Hot air erosion studies were carried out on niobium (Nb) alloy, C-103 coated with yttria stabilized zirconia (YSZ) with a prior bond coat of NiCrAlY alloy by plasma-spraying method. Erosion behavior of coated alloys is compared with that of bare alloy. The test specimens were subjected to hot-air at a temperature of ～600 ℃ with a supersonic flow of Mach 2 using a Scramjet testing facility. Combustion of a mixture of compressed air and hydrogen was used as a heat source in the erosion studies. It was observed that the YSZ coated alloys with a bond coat showed lower back wall temperature as compared to the uncoated alloy, which is attributed to the lower thermal conductivity of the coating material in comparison to the Nb alloy. The erosion testing is accompanied with a negligible weight loss in bare alloy specimen; while a significant weight loss is observed in coated alloys. The numerical transient thermal analysis, carried out using ANSYS software, was employed to measure the temperature variations on the specimen surfaces with respect to time. The back wall temperature obtained from experiments on various specimens are found to be in excellent agreement with the computationally predicted temperature profiles. Computational simulations further suggests that the temperature gradients of ～20 ℃, 150 ℃ and 265 ℃ across the front and the back wall surface are found for bare alloy and 300 μm and 600 μm YSZ coated alloys, respectively with a progressive decrease in temperature from the front to back wall surface.
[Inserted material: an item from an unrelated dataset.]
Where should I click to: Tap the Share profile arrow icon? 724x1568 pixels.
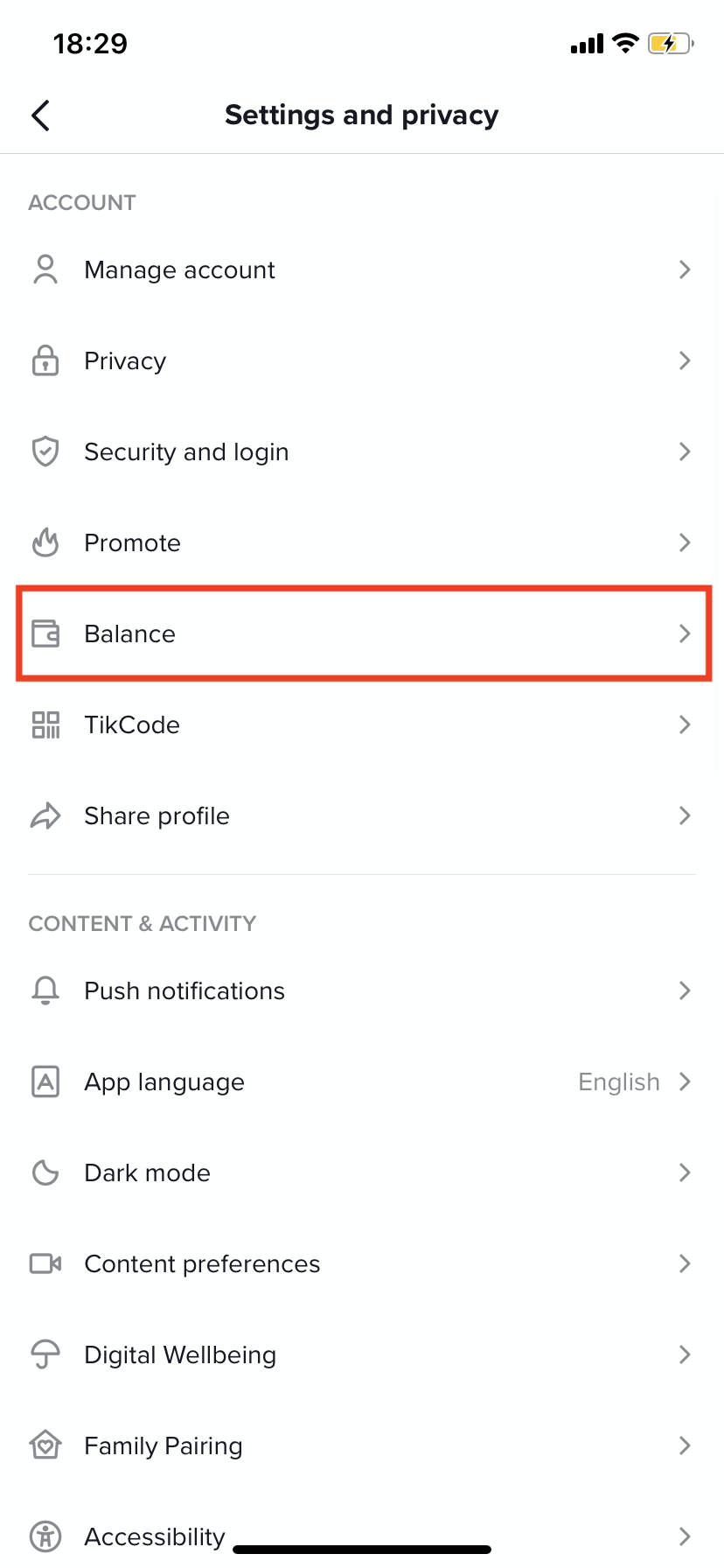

The simulations furthermore reveal that the Von Mises stresses around most regions of the Nb alloy, bond coat and YSZ coated alloys were below their respective yield stresses. However, high stresses are observed at the interfaces of top and bond coats, which caused de-bonding of the YSZ top coat from the bond coat. The back wall temperatures of ～578 ℃, ～483 ℃ and ～448 ℃ were experimentally obtained for bare alloy and 300 μm and 600 μm YSZ coated alloys. X-ray diffraction studies suggest that YSZ has undergone a marginal phase-transformation from tetragonal to cubic phase due to hot-air erosion. More number of micro-cracks is observed in thicker YSZ coated alloys as a result of hot-air erosion as revealed by scanning electron microscopy.